Initially, these stats might seem to confirm contemporary comments about current concentration. A writer observed a short while ago how easy it is to lose a individual's focus when it is fragmented by social media and the 24-hour news. They remarked: “Perhaps as readers' concentration evolve the writing will have to change with them.” But as a person who once would stubbornly finish every book I picked up, I now consider it a human right to set aside a book that I'm not in the mood for.
I do not believe that this habit is due to a brief attention span – rather more it relates to the feeling of time moving swiftly. I've often been struck by the Benedictine principle: “Keep death daily in view.” A different idea that we each have a mere finite period on this Earth was as shocking to me as to anyone else. However at what previous moment in human history have we ever had such direct availability to so many incredible masterpieces, anytime we want? A glut of options awaits me in each bookstore and within any screen, and I want to be intentional about where I direct my energy. Is it possible “not finishing” a book (term in the publishing industry for Incomplete) be not a mark of a limited focus, but a thoughtful one?
Especially at a period when the industry (and thus, selection) is still led by a particular demographic and its issues. While engaging with about people unlike ourselves can help to strengthen the muscle for empathy, we additionally choose books to think about our own lives and place in the world.
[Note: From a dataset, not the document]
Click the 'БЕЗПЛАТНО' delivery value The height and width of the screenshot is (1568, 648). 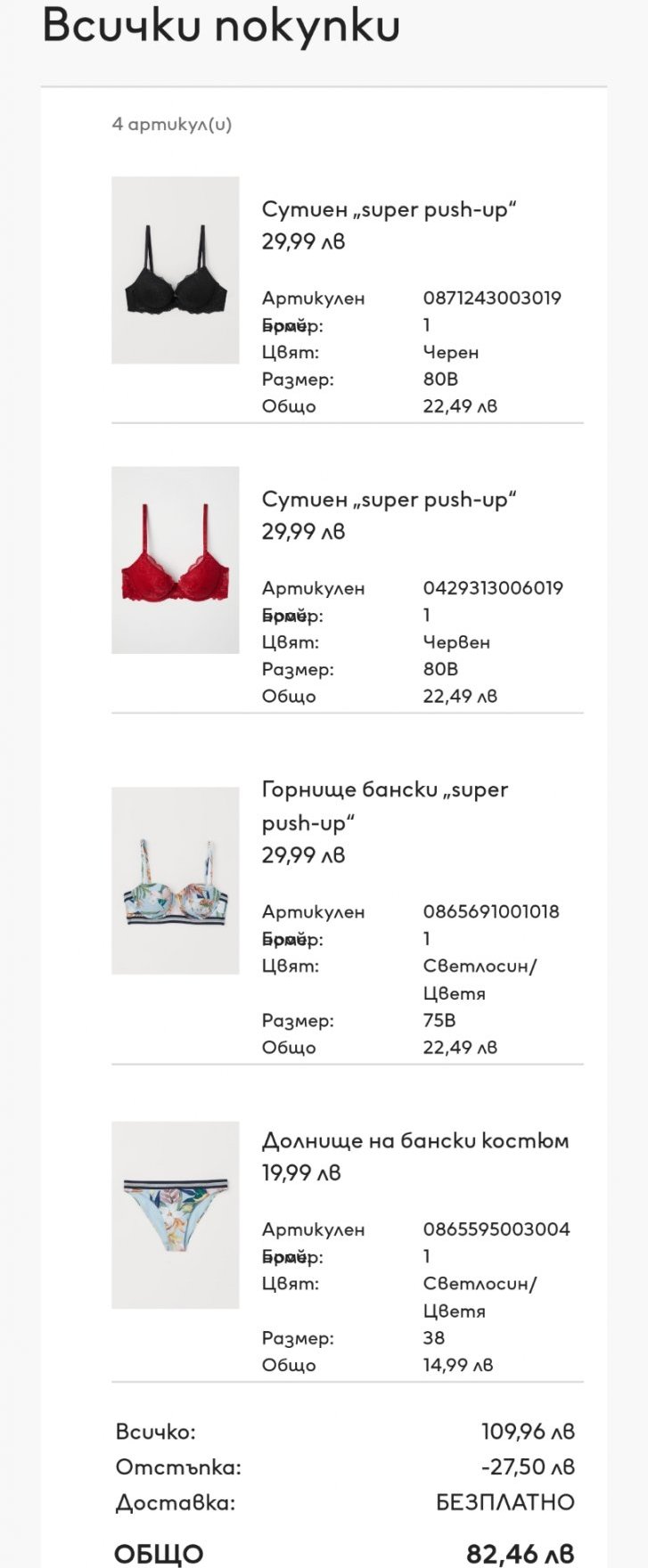tap(505, 1503)
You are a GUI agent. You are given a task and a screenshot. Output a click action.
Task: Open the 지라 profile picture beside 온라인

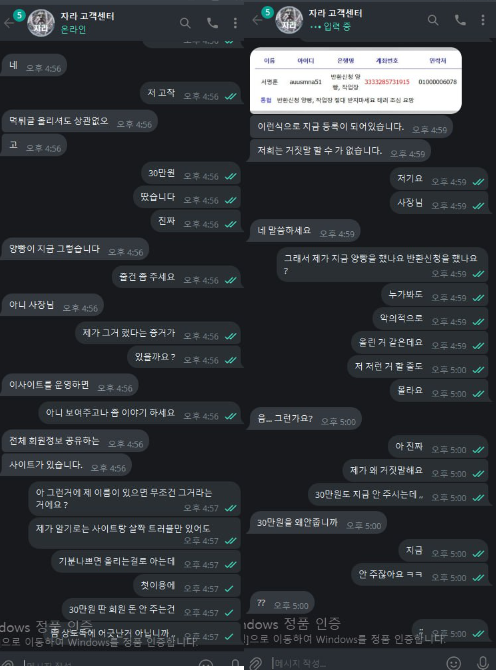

Until the books on the shelves more fully depict the backgrounds, stories and issues of potential individuals, it might be quite hard to hold their focus.
Certainly, some writers are indeed skillfully crafting for the “contemporary attention span”: the concise writing of certain modern works, the focused fragments of others, and the short sections of several recent titles are all a excellent showcase for a shorter style and technique. Furthermore there is no shortage of author guidance aimed at securing a consumer: perfect that opening line, improve that beginning section, elevate the tension (more! more!) and, if crafting crime, introduce a victim on the beginning. This guidance is completely good – a prospective agent, publisher or audience will devote only a several precious moments determining whether or not to proceed. There's little reason in being contrary, like the writer on a class I participated in who, when questioned about the storyline of their manuscript, announced that “everything makes sense about three-fourths of the through the book”. Not a single novelist should subject their follower through a series of difficult tasks in order to be understood.
And I do write to be comprehended, as far as that is achievable. On occasion that demands guiding the consumer's hand, steering them through the story point by economical step. Sometimes, I've discovered, understanding demands time – and I must allow myself (as well as other authors) the grace of wandering, of adding depth, of digressing, until I find something authentic. A particular writer argues for the fiction discovering innovative patterns and that, rather than the traditional plot structure, “other structures might enable us envision novel ways to make our narratives alive and authentic, persist in creating our books original”.
In that sense, both viewpoints agree – the story may have to adapt to accommodate the today's reader, as it has repeatedly accomplished since it originated in the 1700s (in the form now). Maybe, like earlier novelists, coming creators will return to serialising their books in newspapers. The future such creators may already be sharing their work, chapter by chapter, on online services including those visited by countless of regular users. Art forms evolve with the era and we should allow them.
But we should not claim that every shifts are entirely because of limited focus. If that was so, brief fiction collections and flash fiction would be regarded considerably more {commercial|profitable|marketable
Elara is a financial strategist with over a decade of experience in wealth management and entrepreneurship, dedicated to empowering others.